# Combat Fishing NC style.....



## Ice Cream Man (Aug 10, 2013)

Every winter we get large schools of Red in the surf. I mean several hundreds.
Been taking friends over to play with them. It's taken a few trips to get them dialed in.
Sometimes we catch a few, but lately we been leaving after catching 20.
Tried topwater today, no takers.
Warm weather, calm winds, aggressive Reds.. 
Some pictures starting in Jan. ....... ICM


----------



## Ice Cream Man (Aug 10, 2013)

More friends..... ICM


----------



## sharkchum (Feb 10, 2012)

Nice report, the surf looks good there.


----------



## Runway (Feb 6, 2005)

sharkchum said:


> Nice report, the surf looks good there.


No kidding. If we had that water here, I probably couldn't aff anything!


----------



## edjman (Aug 13, 2013)

Looks like a good time. Catching one that size on light tackle is great fun.


----------



## troutless (Feb 17, 2006)

Nice fish and looks like a lot of fun.


----------



## Ice Cream Man (Aug 10, 2013)

Good feeling to but friends on fish..... ICM


----------



## V-Bottom (Jun 16, 2007)

The use of "spinning reels" out that way still exists!! BC reels were seldom seen. I still have my set of Mitchell 488's I bought near Swansboro in 76'. I sure miss it out there....fishing too!


----------



## Ice Cream Man (Aug 10, 2013)

V-Bottom said:


> The use of "spinning reels" out that way still exists!! BC reels were seldom seen. I still have my set of Mitchell 488's I bought near Swansboro in 76'. I sure miss it out there....fishing too!

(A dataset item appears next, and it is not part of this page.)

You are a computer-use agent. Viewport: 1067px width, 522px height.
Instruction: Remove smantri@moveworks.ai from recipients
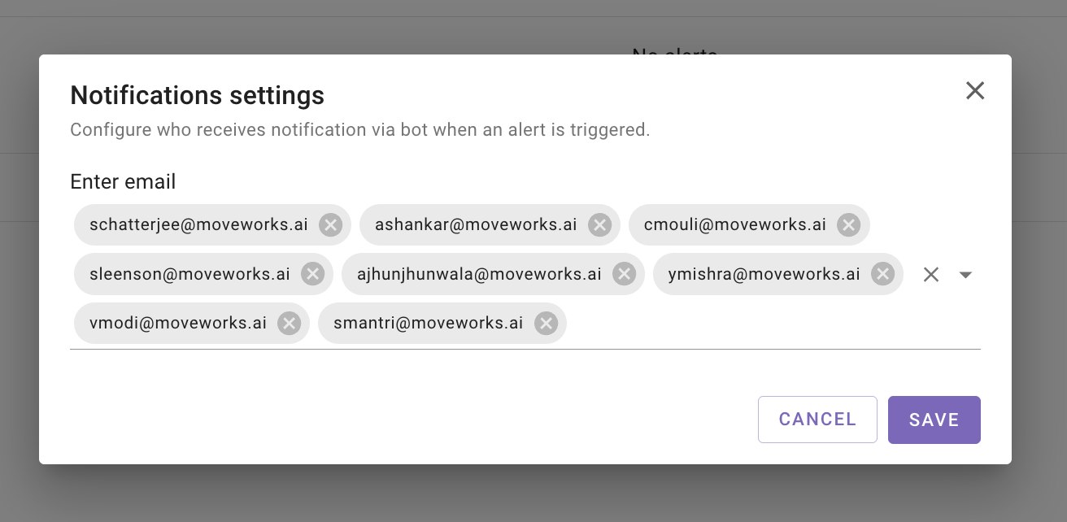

 Mostly spinning reels, for throwing light jig heads & lures, because of the winds.
Surf fishing with bait & weight (3 to 12 oz.) we go with larger conventional rods, from 9' to 14'.
This what happens when you go light in heavy winds.
What's the surf fishing like down your way? ....... ICM


----------



## Sharpest (Mar 31, 2014)

What is this sticking out of the fish's belly?


----------



## Ice Cream Man (Aug 10, 2013)

Could be a tag, like in picture #6, red jacket yellow tag. ..... ICM


----------